Rather presumptuously, I see parallels between Michener and myself. I am not the talented writer he was, but we both entered the Navy Reserves far later than most, he at 34 and I at 36. I also gather we shared an ambivalence about the moral use of military power and war.

Swarthmore taught me to consider complex questions and understand that questions may have straightforward answers although rarely simple or facile ones. Straightforward answers reflect moral clarity. Simple or facile ones are indicative of intellectual laziness or demagoguery. I learned that morality and power are not mutually exclusive, although Lord Acton’s oft-misquoted caution, “Power tends to corrupt ... ” remains valid.
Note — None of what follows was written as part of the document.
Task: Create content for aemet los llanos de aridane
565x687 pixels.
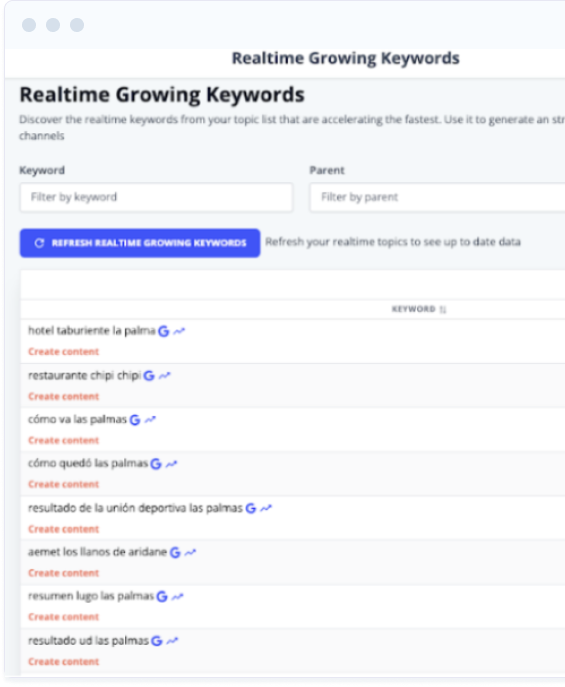Action: 64,573
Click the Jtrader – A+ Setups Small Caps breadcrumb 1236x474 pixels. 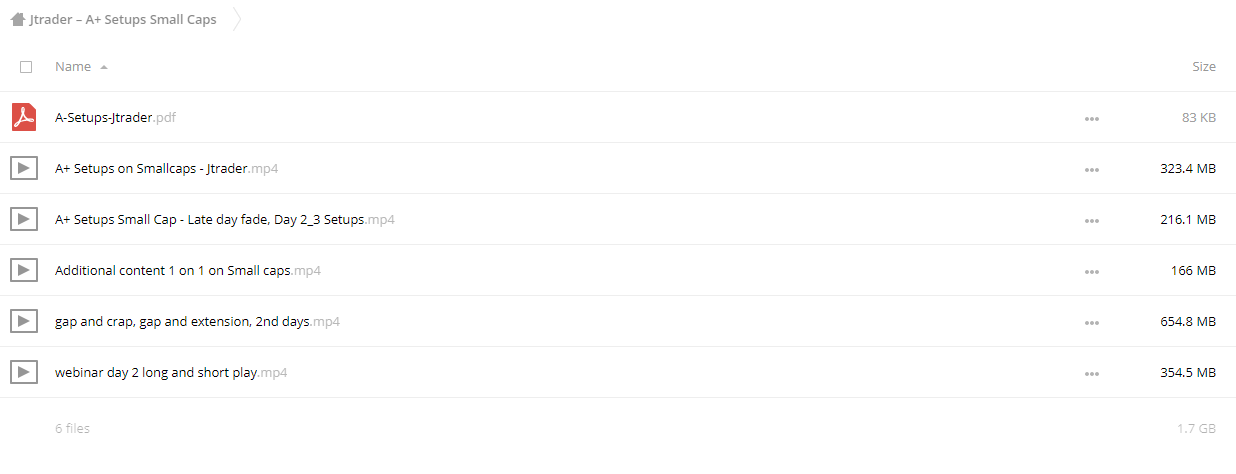click(x=123, y=19)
His point is frequently lost in our current age, which delights in cynicism (although the Cynics were quite different from our modern claimants to that title).
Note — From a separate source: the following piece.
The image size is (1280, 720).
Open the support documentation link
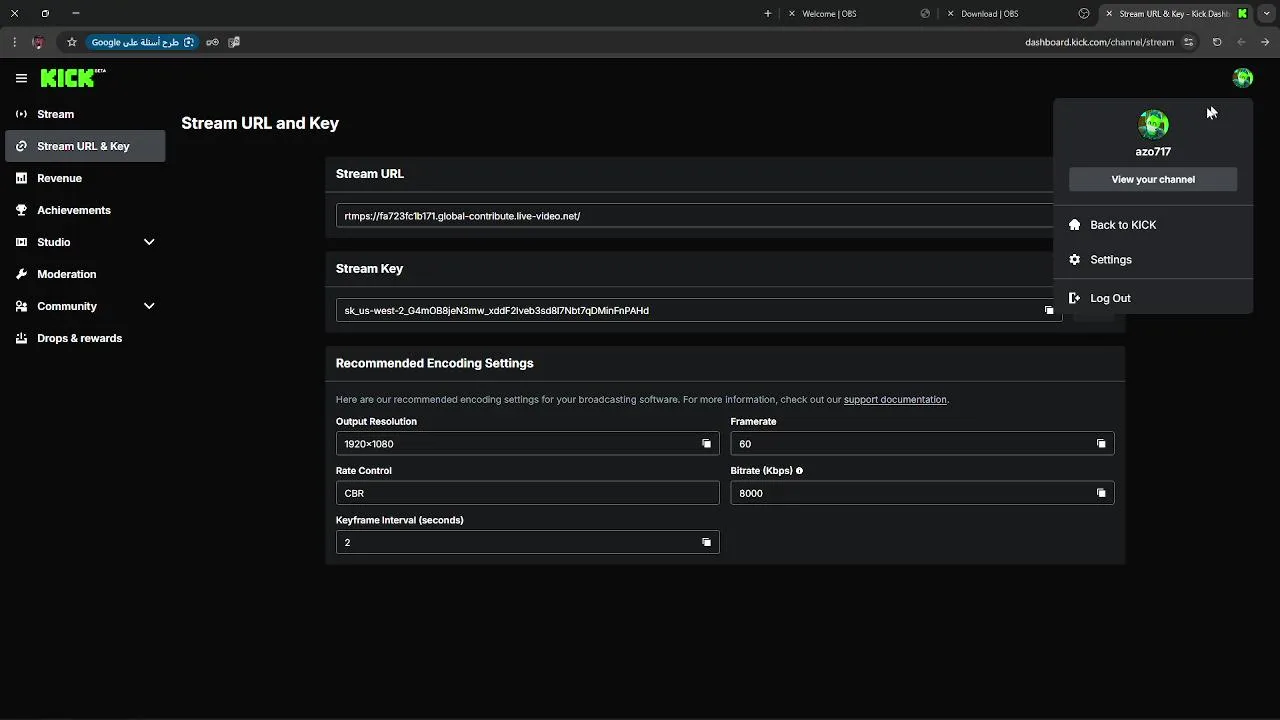tap(895, 400)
Simply put, Swarthmore taught me that truth, justice, and the American Way were real and good things, despite their association with both a cartoon and generations of power-hungry politicians. At Swarthmore, my professors and fellow students encouraged me to love my country—despite its failings—for what it could be and what it aspired to be. Though patriotism is a terribly unfashionable word, I must say that what I learned encouraged me to be a patriot—loving my country for what it can be and seeking to correct its failings.

Patriotism drove my decision to serve the country that gave me so much. In my nearly 20 years in the military, I have never fired a weapon except on a practice range. I have served in uniform at the Pentagon (1998–2002), in Bahrain (2003–2004), at the Office of Naval Intelligence (2005), and two tours in Afghanistan and the United States as part of the Afghanistan/Pakistan Hands program (2010–2015). As a civilian, I have worked in the U.S. and Iraq, supporting counterinsurgency and anti-terrorist finance efforts. I am certain that at least some of my intelligence analyses supporting conflicts in Iraq, Somalia, Afghanistan, and North Africa led to people’s deaths. This is not an easy thing to contemplate, nor should it be. 

I make constant use of Swarthmore-instilled values, making sure my analysis is as correct as it possibly can be. Errors in my line of work carry a price that is far too dear and can result not only in guilty parties eluding pursuit but (far worse) in the deaths of the wrong people—including U.S. military or allied personnel. Oscar Wilde observed, “The truth is rarely pure and never simple”—this describes the reality of my daily work. Ultimately, my job is to explain to senior U.S. and allied leadership the complexities of conflicts. Part of explaining these complexities involves identifying appropriate targets—this forms much of my reality. Swarthmore prepared me for that.  

 

Gregg Davis ’80, a senior chief intelligence specialist for the U.S. Navy, earned his B.A. in history.